* TO BE DONE: Retype the material word for word, from the line with "Task: Click the INT" up to and including the line with "Looking at the". Leave the pictures out.

* EXERCISE MATERIAL:
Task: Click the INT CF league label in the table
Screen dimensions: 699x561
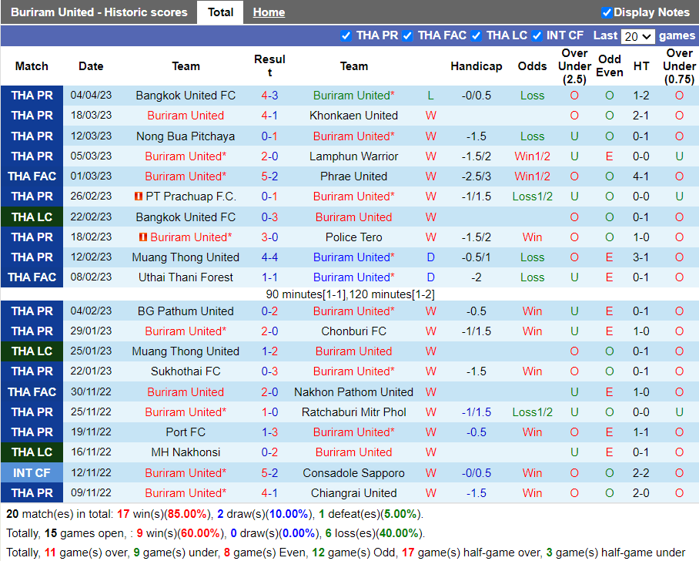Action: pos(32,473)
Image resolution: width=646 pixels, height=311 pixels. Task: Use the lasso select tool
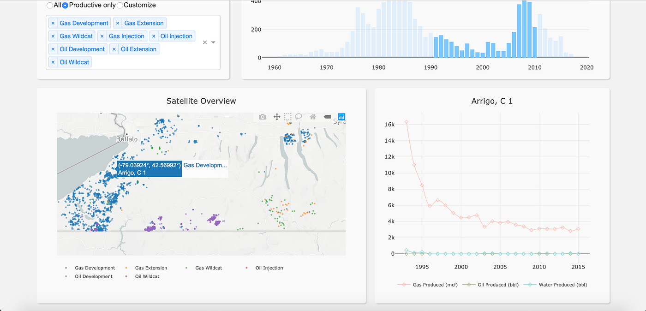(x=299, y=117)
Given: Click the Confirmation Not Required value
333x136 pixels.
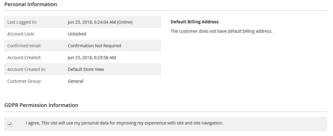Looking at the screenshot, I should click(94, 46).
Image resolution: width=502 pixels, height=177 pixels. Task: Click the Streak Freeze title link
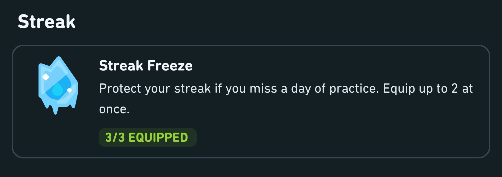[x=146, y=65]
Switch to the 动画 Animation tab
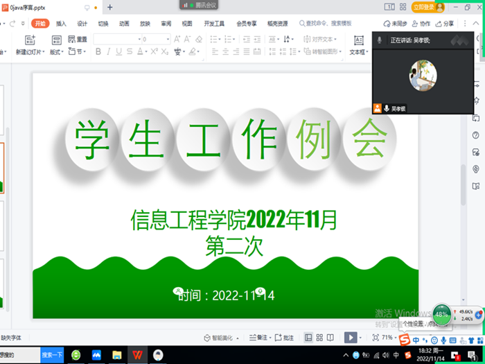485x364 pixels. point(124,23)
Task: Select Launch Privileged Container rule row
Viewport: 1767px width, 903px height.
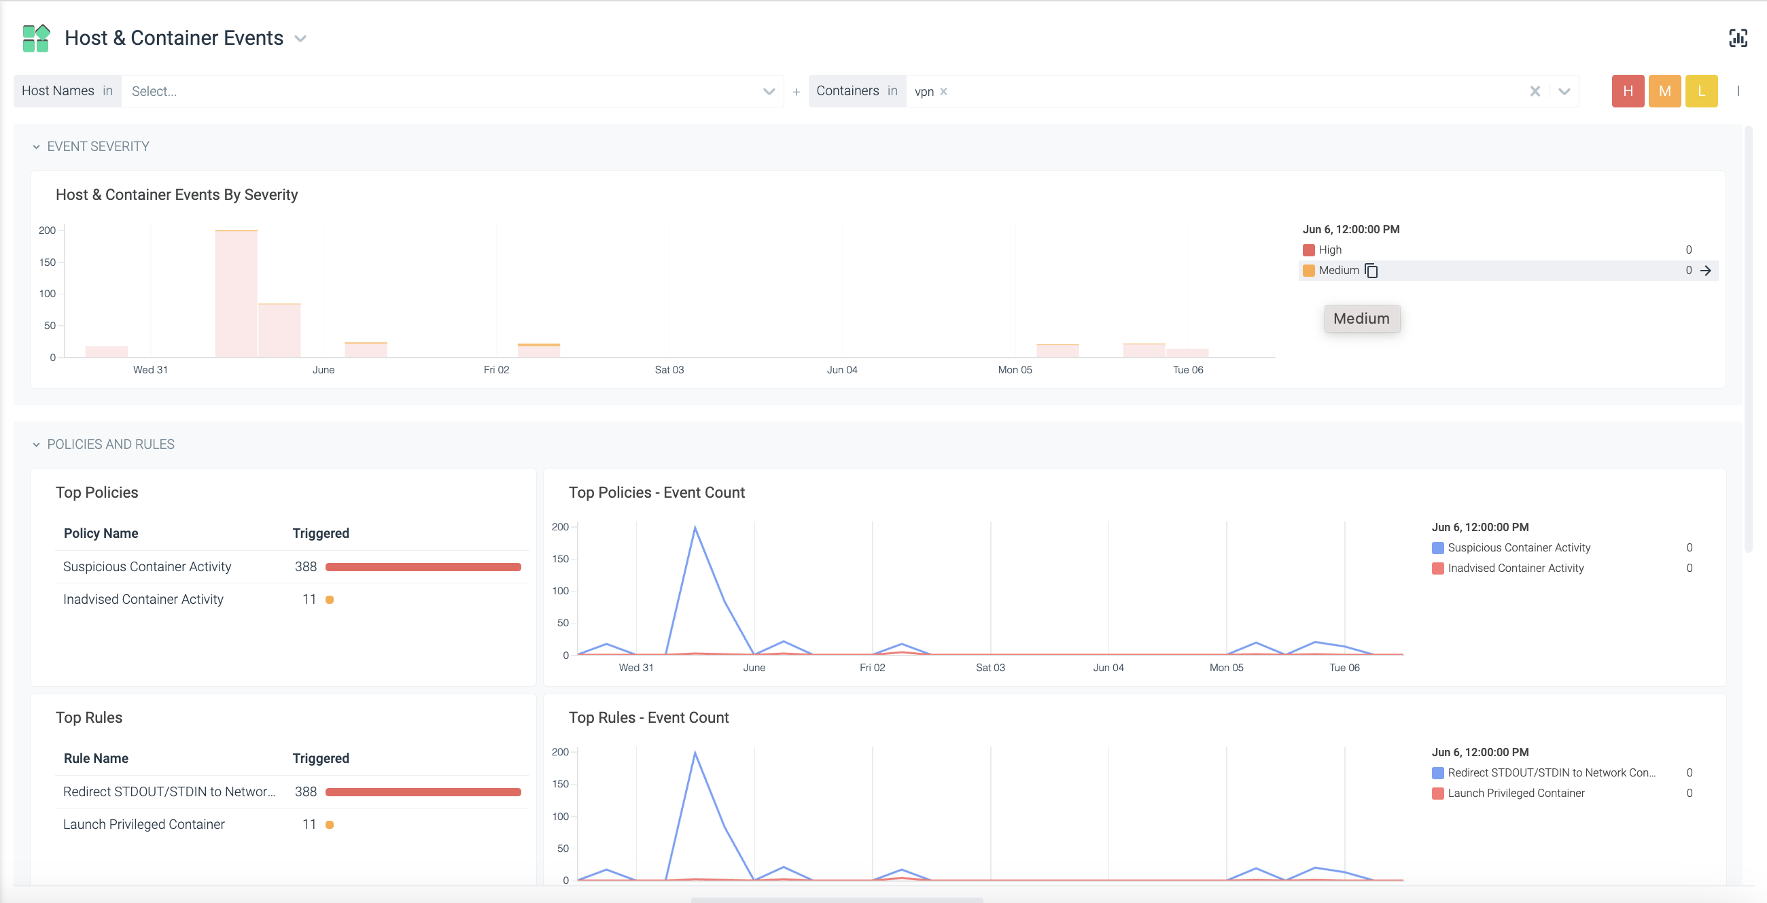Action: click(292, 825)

--

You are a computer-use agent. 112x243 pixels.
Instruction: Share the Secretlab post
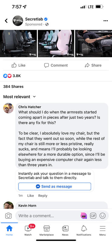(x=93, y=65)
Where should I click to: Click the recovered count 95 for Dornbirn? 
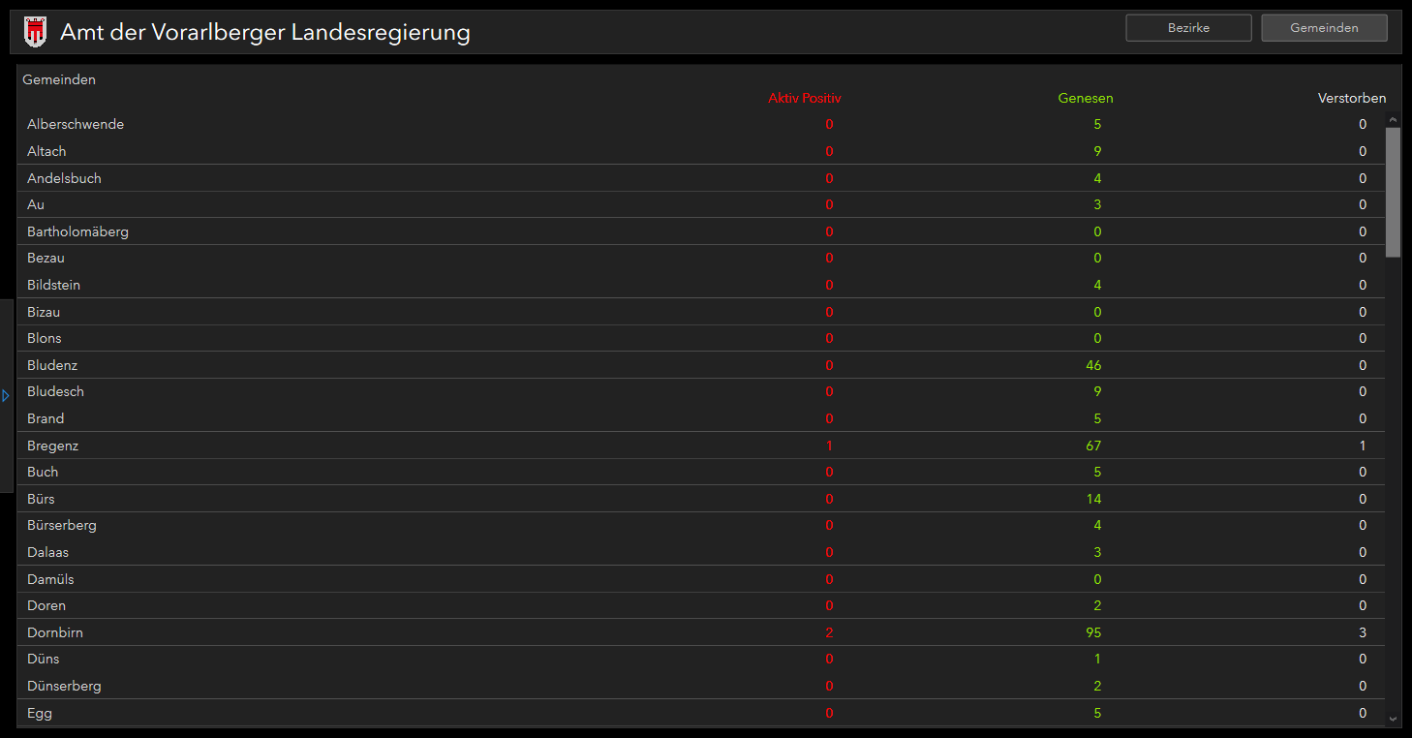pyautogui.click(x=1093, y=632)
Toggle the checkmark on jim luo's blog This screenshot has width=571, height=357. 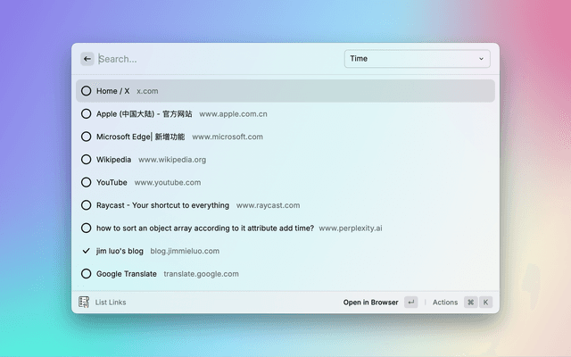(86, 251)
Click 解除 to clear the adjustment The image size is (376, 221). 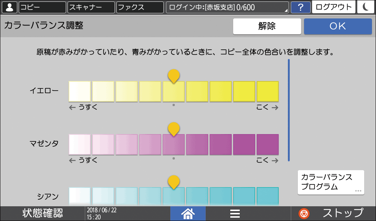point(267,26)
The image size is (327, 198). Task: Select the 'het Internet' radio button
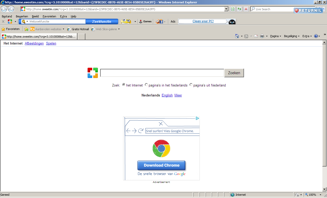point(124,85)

* SOLUTION TO THE EXERCISE:
Task: Click the INT CF league label in the table
Screen dimensions: 699x561
Action: pos(32,473)
Image resolution: width=646 pixels, height=311 pixels. Task: Use the lasso select tool
(x=299, y=117)
Given: Click the Confirmation Not Required value
333x136 pixels.
Looking at the screenshot, I should click(94, 46).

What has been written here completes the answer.